*Prompt:* Each entry must appear in the answer exactly as given.

─── Exercise material

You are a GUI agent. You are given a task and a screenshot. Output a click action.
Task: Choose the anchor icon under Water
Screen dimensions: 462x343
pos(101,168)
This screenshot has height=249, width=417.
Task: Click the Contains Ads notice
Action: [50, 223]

──────

*Answer to this exercise:*
You are a GUI agent. You are given a task and a screenshot. Output a click action.
Task: Choose the anchor icon under Water
Screen dimensions: 462x343
pos(101,168)
This screenshot has height=249, width=417.
Task: Click the Contains Ads notice
Action: [50, 223]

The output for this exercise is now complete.